**EXERCISE TEXT**.
——

I've mentioned my intrusive thoughts before - the sick, twisted thoughts that would obsessively take over my mind and wouldn't leave until I, to be blunt, masturbated to them. These left me, seemingly for good, when I started hormone therapy. But in the time from age 14 to 31, I'd accumulated quite a collection of related images. See, I wasn't the only person with such sick thoughts, and plenty of others drew or rendered representations of them. I savored and collected these representations, to the tune of 6.5 GB compressed.
I had forgotten I had kept these, in a single one-piece RAR archive. I only remembered because of the pedo priest with his 131,000 pedophilic images. Let me be clear: there is nothing pedophilic in my archive. I am not a pedophile and never have been, even in the worst throes of my sickest intrusive thoughts. Just to be clear. It just reminded me of it.
I packed these images (and stories) up in that archive, and deleted the uncompressed files, when I felt the intrusive thoughts leave me 7 months ago. But I kept the archive. Initially it was because I thought I might want to decompress it and view the images again in the future - that the intrusive thoughts would come back. But now, knowing almost certainly that they're gone for good (as long as I keep estrogen instead of testosterone in my veins), I still keep them. Why?

——

**WORK INSTRUCTIONS**.
[1] Rewrite the paragraph of the post about the archive that begins "I packed these images" as a short bulleted list, keeping its main facts.
[2] Answer these questions using the post about the archive:
(a) Over what span of ages were the images collected?
(b) How large was the collection when compressed?
(c) How many images did the priest mentioned in the post have?
[3] Continue the post about the archive, starting after its last sentence.

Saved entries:
——

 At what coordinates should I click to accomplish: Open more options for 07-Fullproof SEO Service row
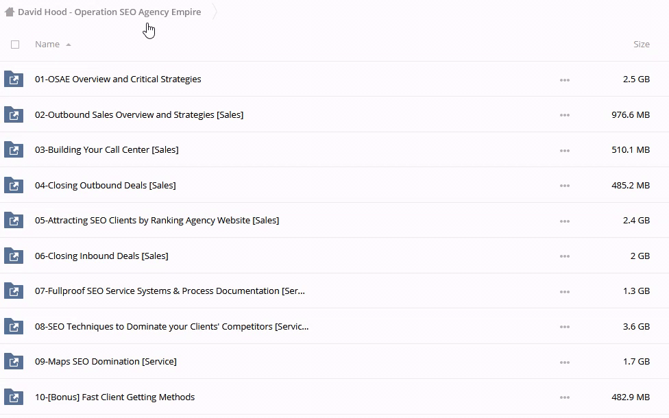pos(564,291)
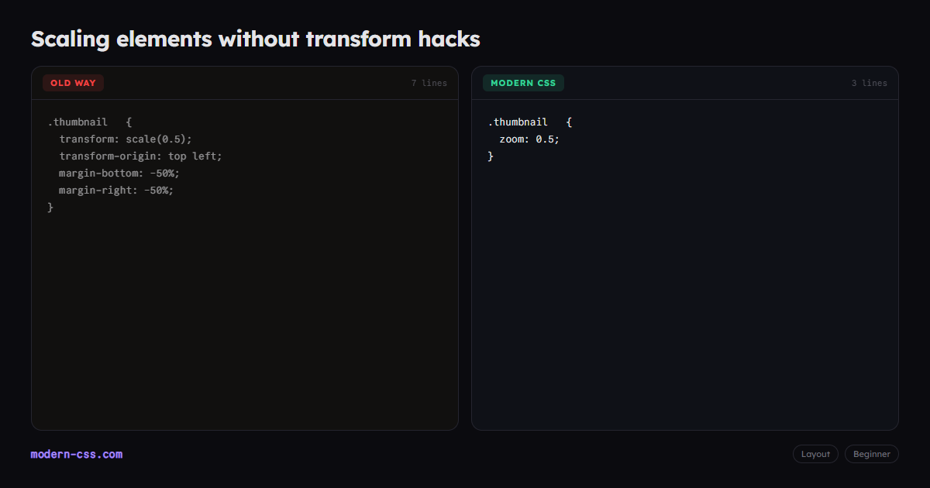Click .thumbnail selector in modern CSS panel
This screenshot has width=930, height=488.
518,122
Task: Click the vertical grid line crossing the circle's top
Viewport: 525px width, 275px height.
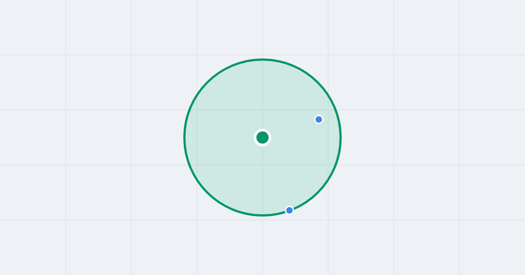Action: [263, 31]
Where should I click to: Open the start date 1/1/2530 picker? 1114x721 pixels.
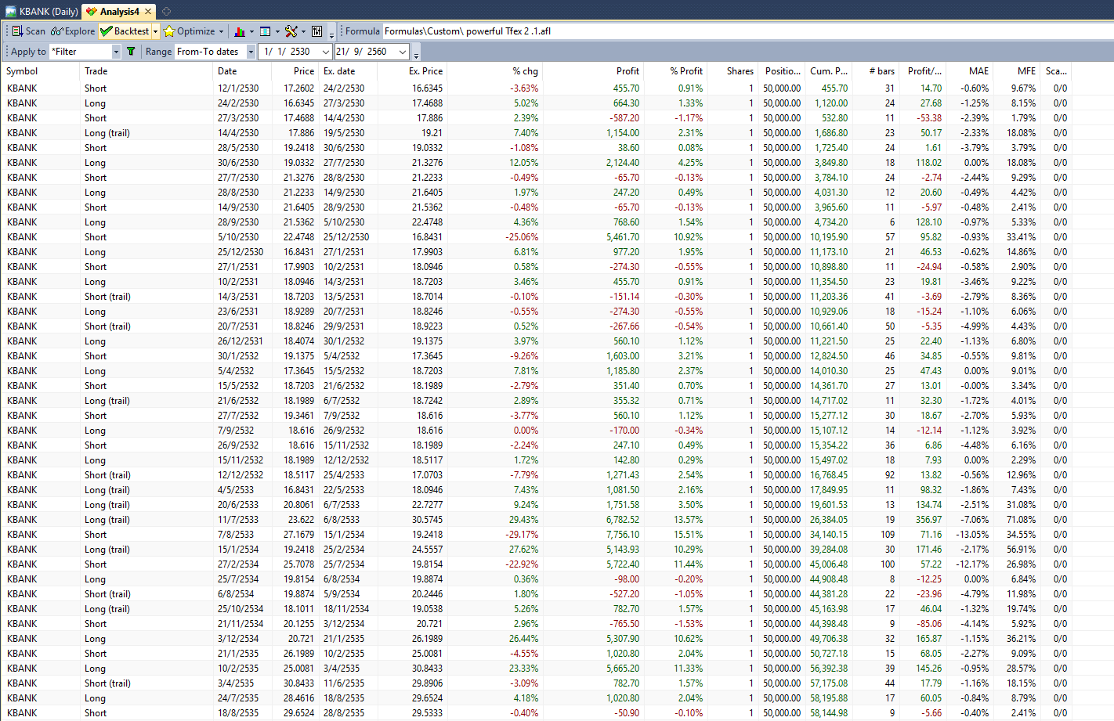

——

**SOLVED TASKS**.
[1]
- When the intrusive thoughts left 7 months ago, the images and stories were packed into the archive and the uncompressed files were deleted.
- The archive itself was kept.
- At first it was kept in case the thoughts came back and the images might be wanted again.
- Now the thoughts are almost certainly gone for good, as long as there is estrogen instead of testosterone. The archive is still kept, and the paragraph ends by asking why.

[2]
(a) From age 14 to 31.
(b) 6.5 GB.
(c) 131,000.

[3]
I feel like that lone file - CAKE.rar - is a reminder to me. A reminder of what I once was, of what my mind is like with the wrong hormones. Of what I am naturally, without medical intervention. I never intend to open or decompress it. But seeing it, sitting there, it won't let me forget. And I feel like I have to remember the consequences of not being my true self.
I probably should delete it. No, I know I should delete it. But for some reason I can't bring myself to. It feels like deleting a part of myself. A part I absolutely despise and run away from, but a part of me nonetheless.
Someone please talk me into deleting it. Because I just can't bring myself to on my own.